On this day 40 years ago sailors suddenly had no more reason to go to sea. On the 31st July 1970, at 11am – or 6 bells during the forenoon watch – the Royal Navy ladled out their last tots of rum to each and every seaman afloat. An eighth of a pint – about 70mls – was the measure, although when rum tots first appeared around 1731 each man received a half pint – and that was a pre-Imperial half pint, so roughly 235mls.
Between 1731 and 1970 the tot went through various service manifestations. After a while it was watered down at a ratio of 3 parts rum to 1 part water, then 2:1; the tot was also broken into two serves – morning and evening; and it even had lime juice added to help prevent scurvy. A kind of prescription Mai Tai…
But in the end Britain’s House of Commons decided that modern war ships had too much gadgetry in them to be operated safely by drunken sailors. The tot was abolished, replaced by an extra can of beer per man per day. Which going all the way back to 1731 was what rum had itself replaced – a wine gallon of beer a day was the sailor’s right in the early 18th Century. A wine gallon? Yes, about 3.7 litres. Or 10 stubbies.
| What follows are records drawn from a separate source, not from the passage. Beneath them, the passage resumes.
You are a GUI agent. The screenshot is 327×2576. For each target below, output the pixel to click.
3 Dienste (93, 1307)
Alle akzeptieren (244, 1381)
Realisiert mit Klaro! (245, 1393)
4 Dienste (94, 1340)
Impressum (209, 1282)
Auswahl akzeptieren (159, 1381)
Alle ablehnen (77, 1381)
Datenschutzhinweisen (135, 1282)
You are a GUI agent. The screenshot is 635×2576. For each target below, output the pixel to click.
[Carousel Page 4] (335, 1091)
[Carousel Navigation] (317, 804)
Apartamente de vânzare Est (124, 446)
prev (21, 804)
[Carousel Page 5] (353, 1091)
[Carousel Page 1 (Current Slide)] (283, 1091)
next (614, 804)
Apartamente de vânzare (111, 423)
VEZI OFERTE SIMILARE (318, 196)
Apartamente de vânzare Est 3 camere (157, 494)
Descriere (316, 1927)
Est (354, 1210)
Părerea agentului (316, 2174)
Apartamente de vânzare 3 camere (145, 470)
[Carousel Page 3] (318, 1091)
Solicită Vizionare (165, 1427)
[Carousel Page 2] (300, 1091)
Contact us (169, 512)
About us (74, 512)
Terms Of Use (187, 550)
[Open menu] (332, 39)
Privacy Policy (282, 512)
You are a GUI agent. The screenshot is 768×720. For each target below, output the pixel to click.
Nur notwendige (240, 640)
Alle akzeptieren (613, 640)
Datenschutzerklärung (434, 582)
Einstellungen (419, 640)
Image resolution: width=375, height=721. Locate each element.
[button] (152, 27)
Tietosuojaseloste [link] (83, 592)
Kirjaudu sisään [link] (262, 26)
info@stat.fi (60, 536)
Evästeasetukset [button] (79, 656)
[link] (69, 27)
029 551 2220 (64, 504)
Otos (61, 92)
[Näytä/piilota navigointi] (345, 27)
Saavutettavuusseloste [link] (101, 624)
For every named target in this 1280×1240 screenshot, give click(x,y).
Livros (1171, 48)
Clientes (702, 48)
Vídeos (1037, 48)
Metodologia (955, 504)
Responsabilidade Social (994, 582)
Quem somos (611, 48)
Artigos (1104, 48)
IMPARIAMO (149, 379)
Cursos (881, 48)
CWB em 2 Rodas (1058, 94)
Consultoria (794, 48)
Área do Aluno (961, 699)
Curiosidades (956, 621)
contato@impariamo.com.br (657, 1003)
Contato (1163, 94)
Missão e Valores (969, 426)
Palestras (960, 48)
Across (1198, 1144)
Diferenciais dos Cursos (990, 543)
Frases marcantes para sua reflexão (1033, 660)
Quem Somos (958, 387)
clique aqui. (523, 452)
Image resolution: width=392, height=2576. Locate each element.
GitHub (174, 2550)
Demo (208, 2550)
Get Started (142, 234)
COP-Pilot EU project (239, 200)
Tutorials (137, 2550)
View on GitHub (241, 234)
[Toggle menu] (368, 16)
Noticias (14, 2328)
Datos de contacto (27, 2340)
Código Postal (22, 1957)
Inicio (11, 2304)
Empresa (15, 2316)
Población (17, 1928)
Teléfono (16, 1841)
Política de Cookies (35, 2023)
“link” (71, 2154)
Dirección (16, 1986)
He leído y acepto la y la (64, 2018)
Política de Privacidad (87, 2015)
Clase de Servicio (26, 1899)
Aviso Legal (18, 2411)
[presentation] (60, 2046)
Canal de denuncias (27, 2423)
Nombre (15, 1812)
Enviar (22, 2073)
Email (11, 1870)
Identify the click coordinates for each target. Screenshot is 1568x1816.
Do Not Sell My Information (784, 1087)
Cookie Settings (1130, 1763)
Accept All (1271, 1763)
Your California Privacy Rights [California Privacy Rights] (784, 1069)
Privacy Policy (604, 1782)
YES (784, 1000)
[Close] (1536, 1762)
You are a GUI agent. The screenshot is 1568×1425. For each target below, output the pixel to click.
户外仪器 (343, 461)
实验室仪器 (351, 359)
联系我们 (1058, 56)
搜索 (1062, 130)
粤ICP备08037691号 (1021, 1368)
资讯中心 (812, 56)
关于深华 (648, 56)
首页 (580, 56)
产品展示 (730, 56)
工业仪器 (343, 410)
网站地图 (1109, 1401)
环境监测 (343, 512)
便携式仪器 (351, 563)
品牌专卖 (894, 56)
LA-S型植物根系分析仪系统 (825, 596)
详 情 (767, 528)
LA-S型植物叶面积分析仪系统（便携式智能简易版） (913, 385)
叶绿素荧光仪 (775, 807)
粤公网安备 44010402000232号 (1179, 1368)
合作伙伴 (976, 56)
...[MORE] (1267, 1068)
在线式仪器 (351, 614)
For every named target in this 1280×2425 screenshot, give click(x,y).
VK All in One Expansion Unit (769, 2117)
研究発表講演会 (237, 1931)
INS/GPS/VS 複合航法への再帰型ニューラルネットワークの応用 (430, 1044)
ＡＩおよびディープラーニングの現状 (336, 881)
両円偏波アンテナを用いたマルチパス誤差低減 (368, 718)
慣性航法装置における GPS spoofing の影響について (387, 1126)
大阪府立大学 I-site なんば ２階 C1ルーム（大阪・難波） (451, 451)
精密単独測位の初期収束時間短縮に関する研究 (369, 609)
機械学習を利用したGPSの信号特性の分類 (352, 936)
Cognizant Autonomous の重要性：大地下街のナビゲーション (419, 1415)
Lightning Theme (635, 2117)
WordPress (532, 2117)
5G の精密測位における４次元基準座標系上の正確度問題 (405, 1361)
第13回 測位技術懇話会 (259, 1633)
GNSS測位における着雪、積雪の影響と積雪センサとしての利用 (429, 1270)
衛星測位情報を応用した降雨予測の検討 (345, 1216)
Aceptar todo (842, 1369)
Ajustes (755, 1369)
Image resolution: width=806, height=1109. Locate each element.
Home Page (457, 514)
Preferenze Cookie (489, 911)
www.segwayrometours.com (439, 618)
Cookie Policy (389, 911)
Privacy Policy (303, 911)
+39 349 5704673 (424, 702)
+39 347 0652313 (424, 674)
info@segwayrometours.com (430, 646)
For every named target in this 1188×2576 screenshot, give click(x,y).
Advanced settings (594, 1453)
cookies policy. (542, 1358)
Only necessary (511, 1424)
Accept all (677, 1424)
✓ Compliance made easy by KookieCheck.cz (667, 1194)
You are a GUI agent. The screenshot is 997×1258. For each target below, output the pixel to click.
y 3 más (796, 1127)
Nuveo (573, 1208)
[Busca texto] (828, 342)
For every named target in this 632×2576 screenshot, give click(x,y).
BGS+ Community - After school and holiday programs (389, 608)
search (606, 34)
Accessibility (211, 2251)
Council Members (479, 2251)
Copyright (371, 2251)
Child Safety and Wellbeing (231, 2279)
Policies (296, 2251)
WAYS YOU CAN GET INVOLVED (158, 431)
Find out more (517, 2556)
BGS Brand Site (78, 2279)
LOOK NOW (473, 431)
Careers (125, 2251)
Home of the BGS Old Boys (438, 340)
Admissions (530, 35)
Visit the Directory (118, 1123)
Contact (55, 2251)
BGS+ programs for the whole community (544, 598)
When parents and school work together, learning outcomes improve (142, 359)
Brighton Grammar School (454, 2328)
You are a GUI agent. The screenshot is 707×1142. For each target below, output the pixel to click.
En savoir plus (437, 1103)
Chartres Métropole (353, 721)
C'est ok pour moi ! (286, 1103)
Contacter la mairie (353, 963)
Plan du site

It was small beer, though, roughly 2.5% alcohol by volume. Which I think makes it sound even worse. Try drinking 10 stubbies of light beer day in day out and see how intellectually uplifted you become…
It would be nice to think there is a navy somewhere still serving the daily tot of rum, but I’m not sure. The Royal Australian Navy abolished the rum tot in 1921 – the first Commonwealth country to do so. We’ve been a bunch of Nannies longer than I thought.